The lines below, from the one holding "You are a GUI" through the one holding "Where should I", are to be restated word for word, with all images left out.

---------- Data in this exercise ----------

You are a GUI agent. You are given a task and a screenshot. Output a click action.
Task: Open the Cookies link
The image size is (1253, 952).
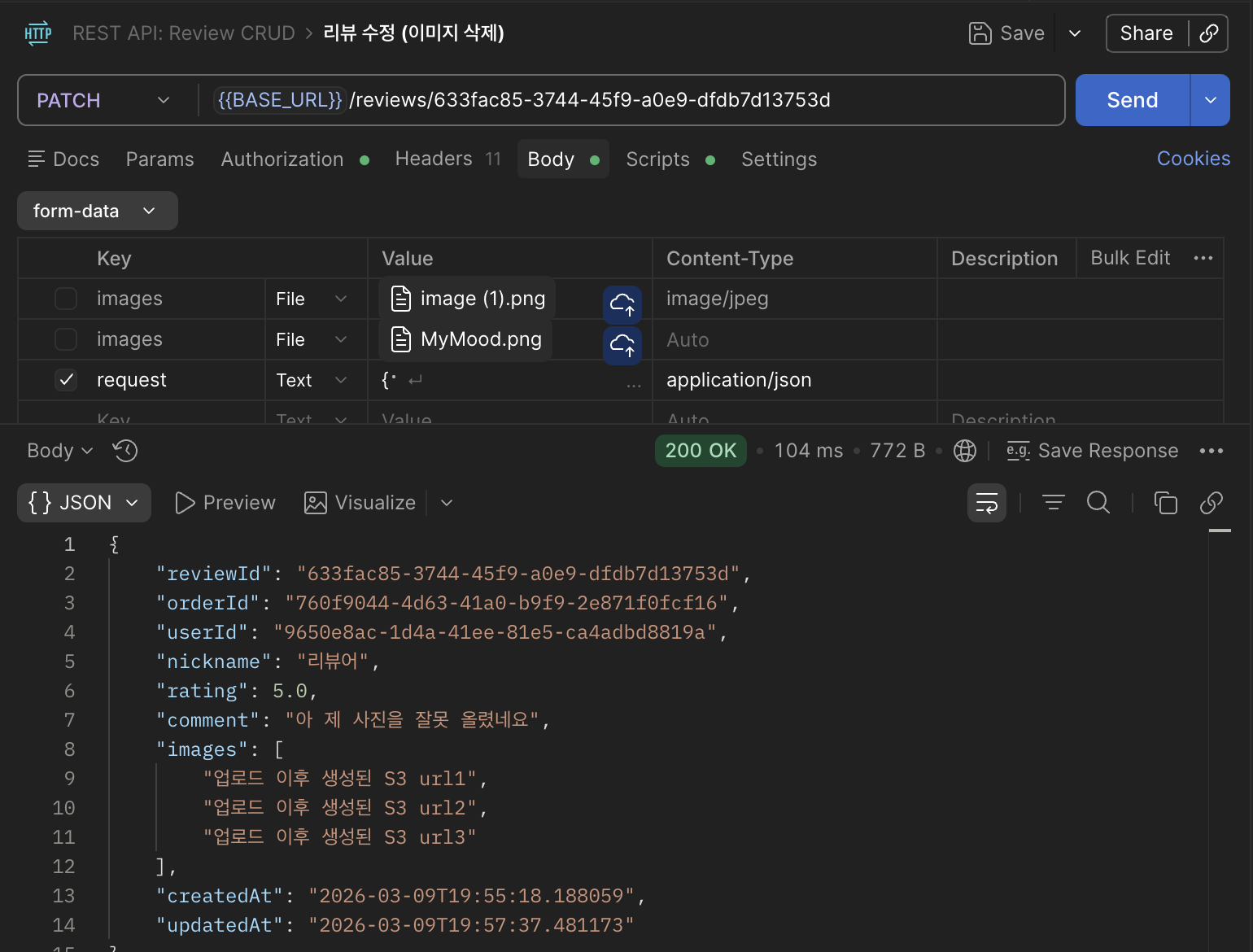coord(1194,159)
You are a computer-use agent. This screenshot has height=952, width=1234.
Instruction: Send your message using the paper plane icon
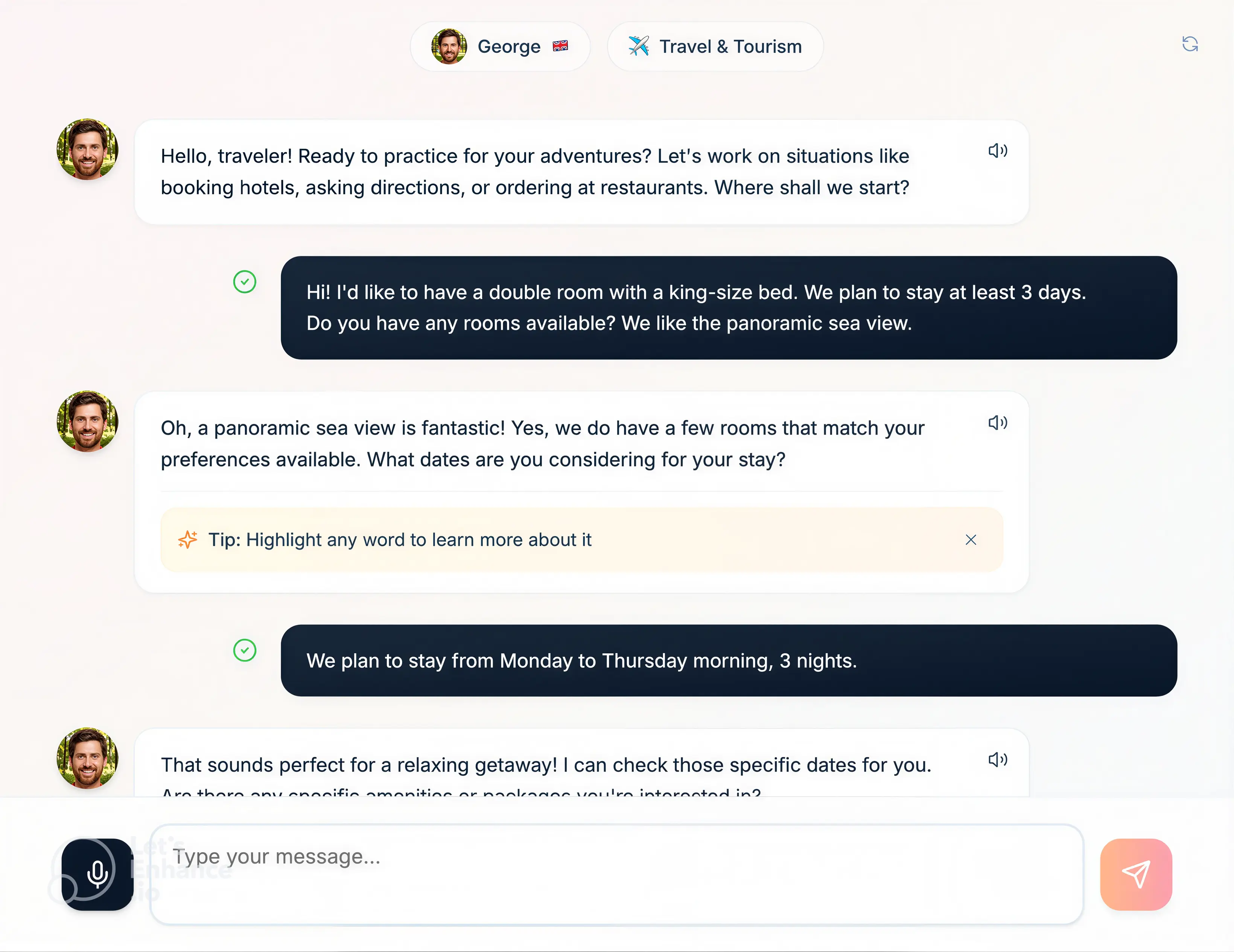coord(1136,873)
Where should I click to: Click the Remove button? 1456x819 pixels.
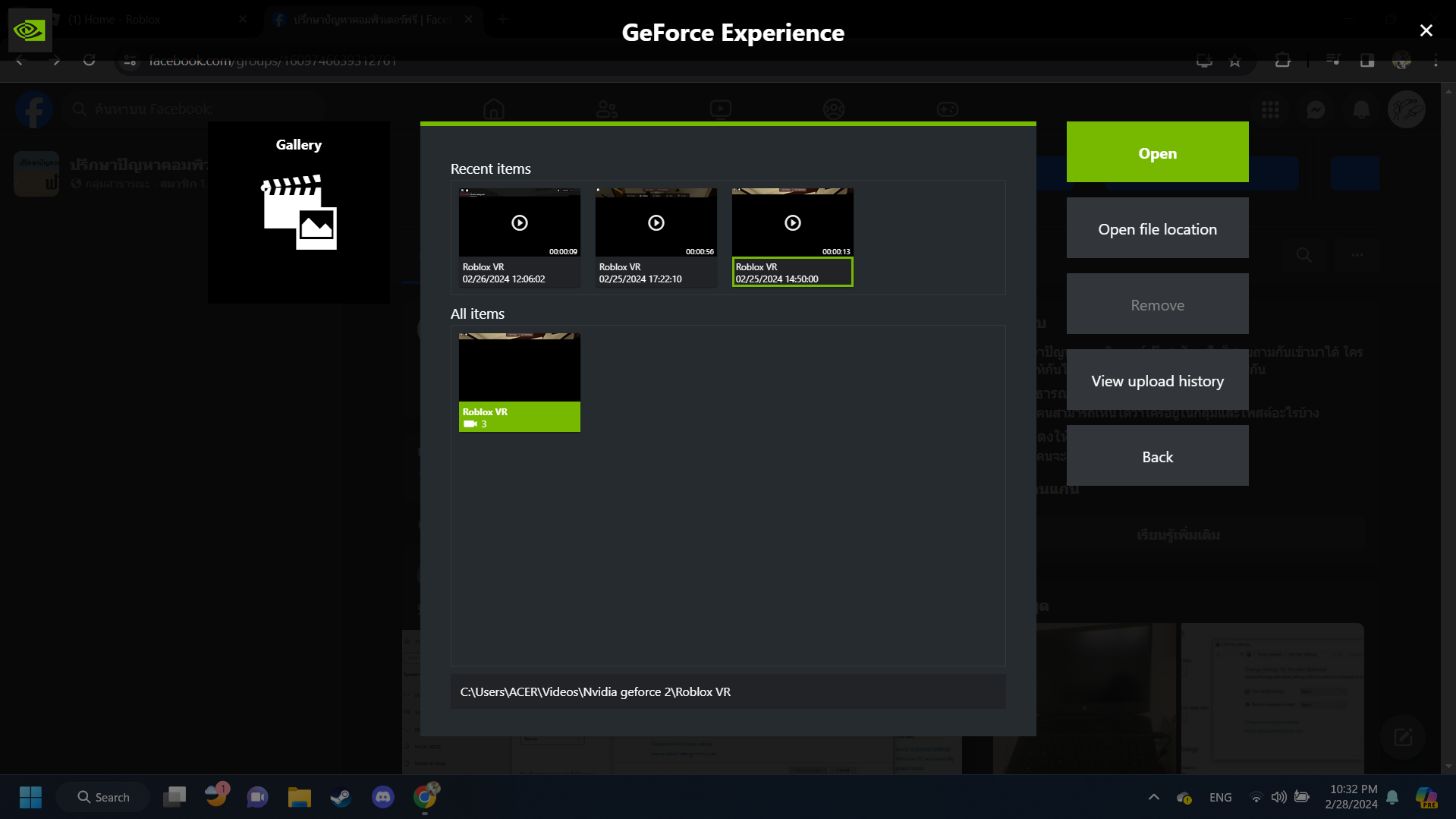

----------
---------- Data in this exercise ----------

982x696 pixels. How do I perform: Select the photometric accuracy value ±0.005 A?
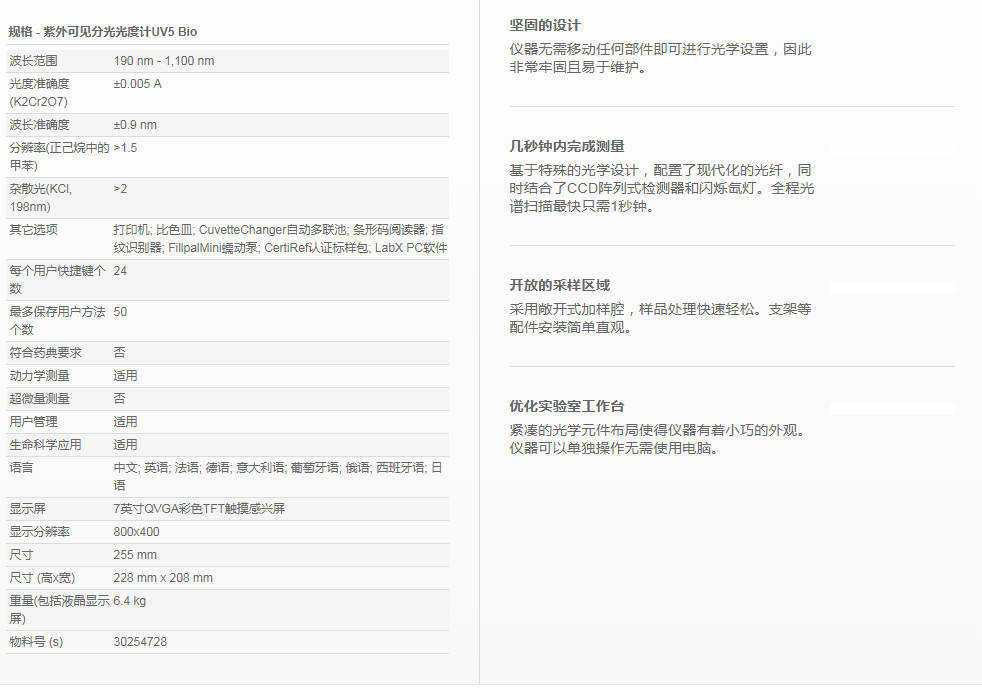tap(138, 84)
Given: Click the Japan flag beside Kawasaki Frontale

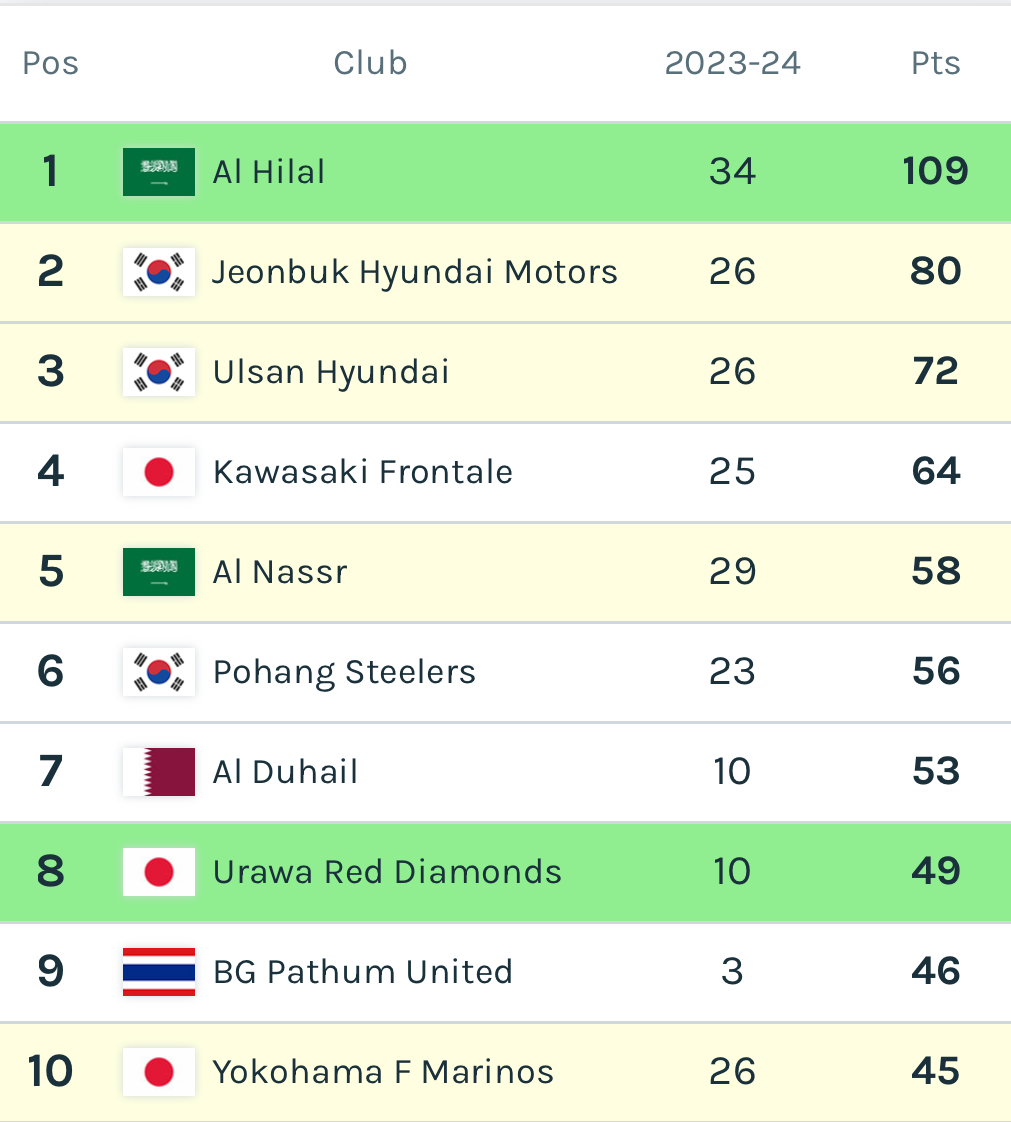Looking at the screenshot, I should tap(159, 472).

----------

> [Response]
You are a GUI agent. You are given a task and a screenshot. Output a click action.
Task: Open the Cookies link
The image size is (1253, 952).
coord(1194,159)
You are a computer-use agent. This screenshot has height=952, width=1234.
Instruction: Send your message using the paper plane icon
coord(1136,873)
Where should I click to: Click the Remove button? 1456x819 pixels.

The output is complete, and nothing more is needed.